EXERCISE INSTRUCTIONS — Pictures should be left out while the data beneath this task is written out word for word.

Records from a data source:
################

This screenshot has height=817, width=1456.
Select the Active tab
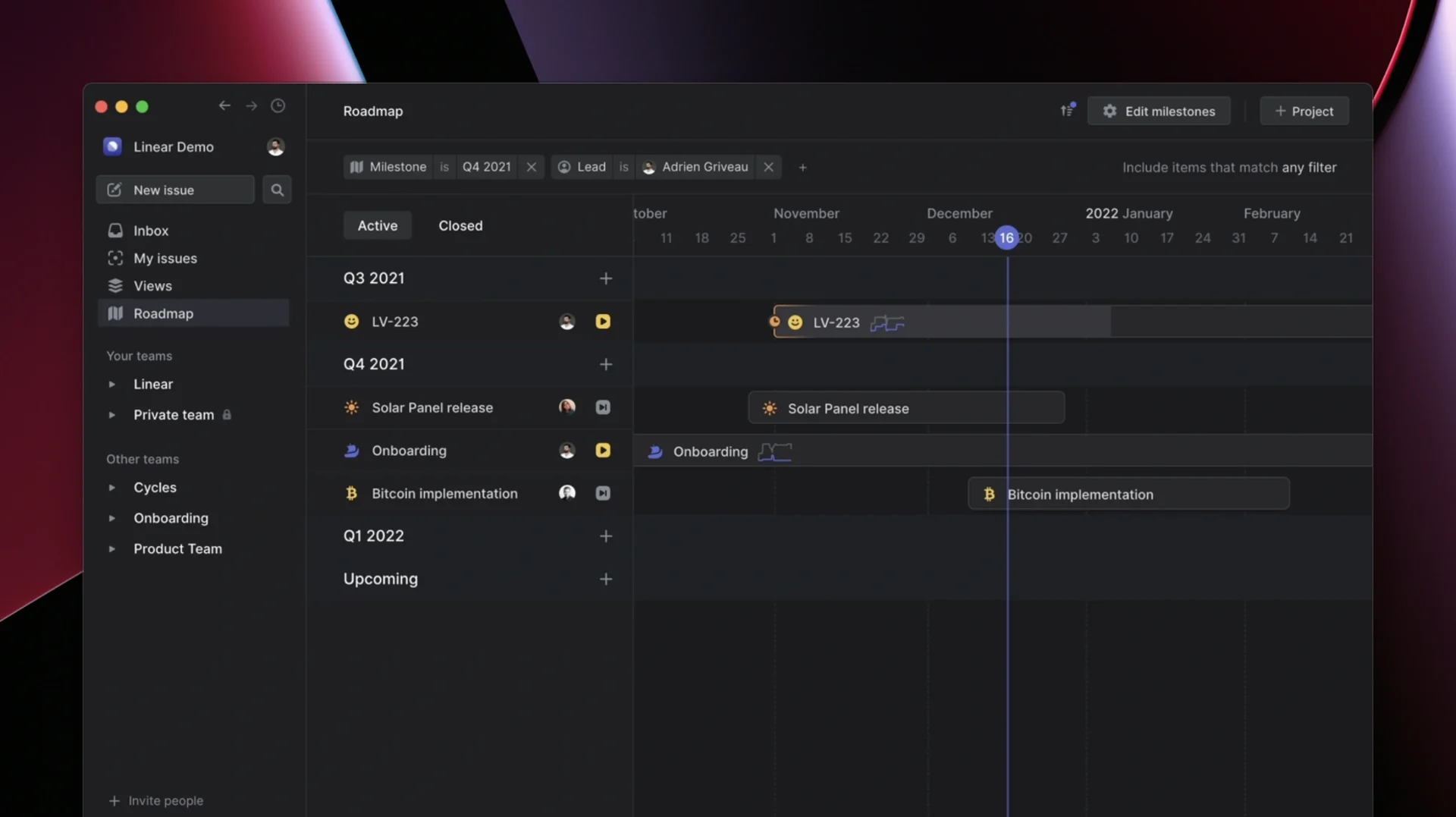[x=378, y=225]
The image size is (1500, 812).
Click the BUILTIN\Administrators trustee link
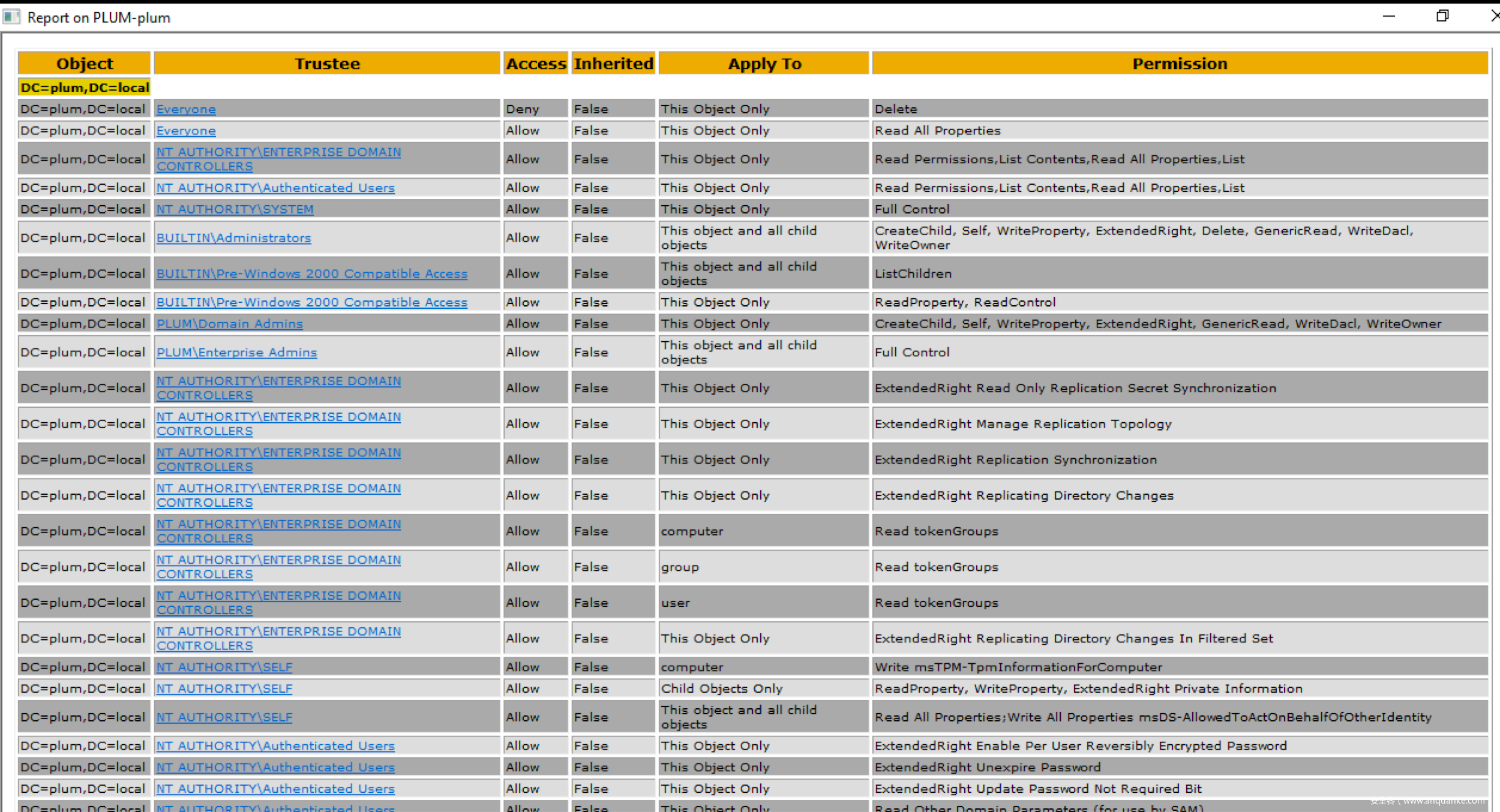pyautogui.click(x=233, y=238)
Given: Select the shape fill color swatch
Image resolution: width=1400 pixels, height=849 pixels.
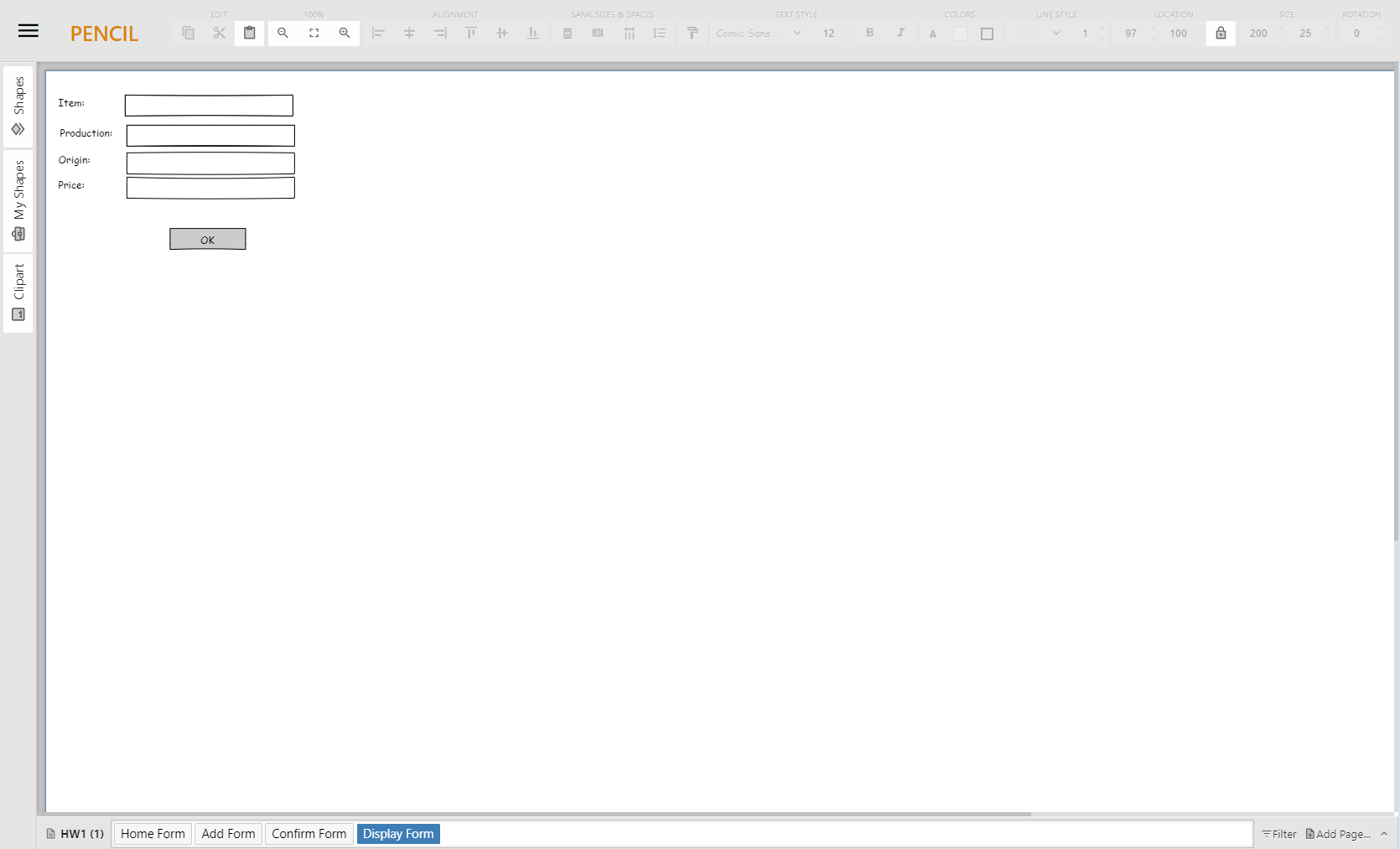Looking at the screenshot, I should (x=960, y=34).
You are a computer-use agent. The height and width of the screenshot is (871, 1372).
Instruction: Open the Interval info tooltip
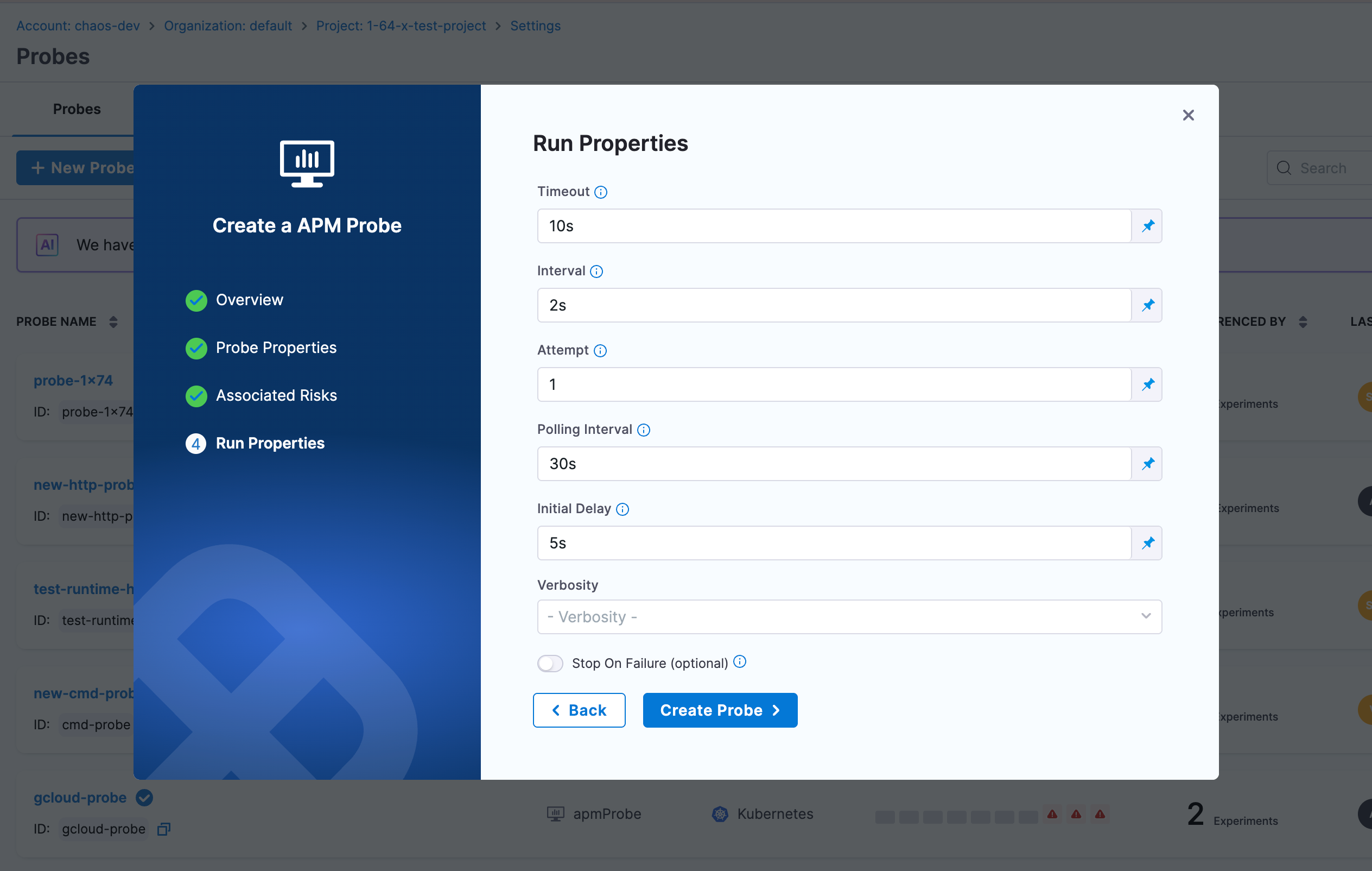596,272
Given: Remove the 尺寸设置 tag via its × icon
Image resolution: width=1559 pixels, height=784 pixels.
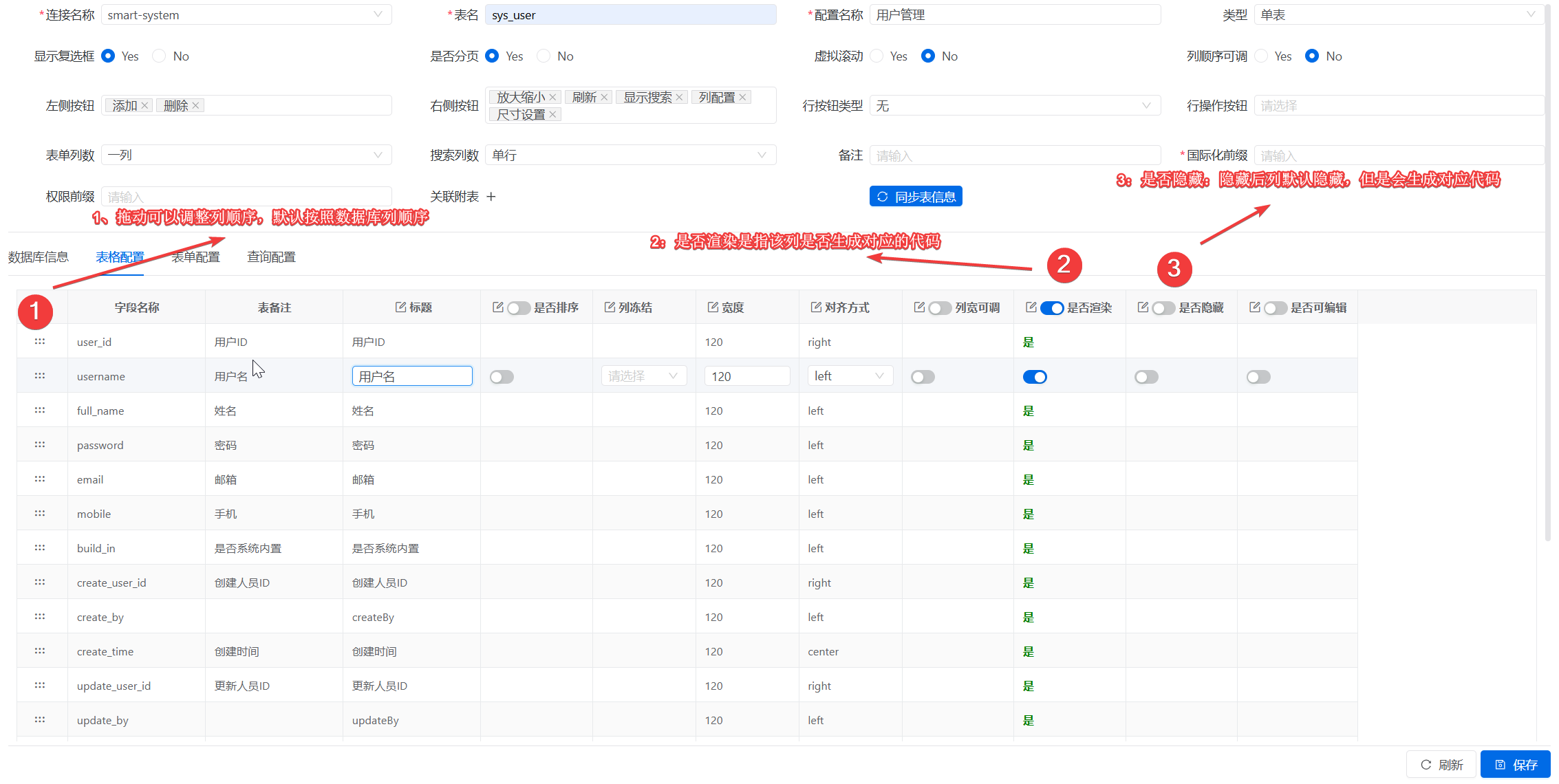Looking at the screenshot, I should 553,114.
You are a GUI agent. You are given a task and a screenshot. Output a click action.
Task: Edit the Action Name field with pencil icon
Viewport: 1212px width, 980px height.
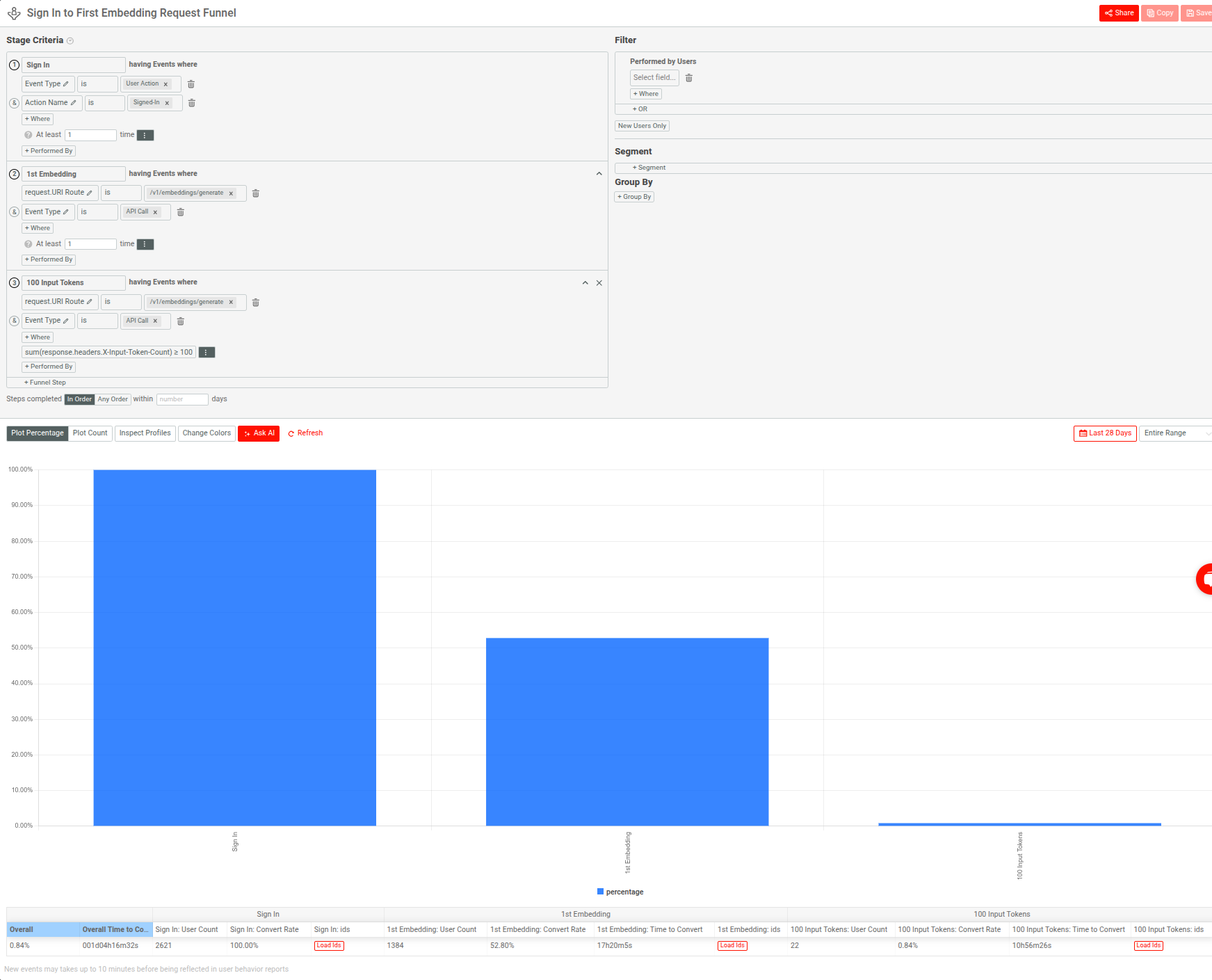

################

ANSWER SPACE —
This screenshot has height=817, width=1456.
Select the Active tab
[x=378, y=225]
The image size is (1500, 812).
Click the BUILTIN\Administrators trustee link
pyautogui.click(x=233, y=238)
Given: Select the shape fill color swatch
Image resolution: width=1400 pixels, height=849 pixels.
Looking at the screenshot, I should (x=960, y=34).
You are a computer-use agent. The height and width of the screenshot is (871, 1372).
Instruction: Open the Interval info tooltip
596,272
Given: Remove the 尺寸设置 tag via its × icon
Image resolution: width=1559 pixels, height=784 pixels.
Looking at the screenshot, I should 553,114.
You are a GUI agent. You are given a task and a screenshot. Output a click action.
Task: Edit the Action Name field with pencil icon
Viewport: 1212px width, 980px height.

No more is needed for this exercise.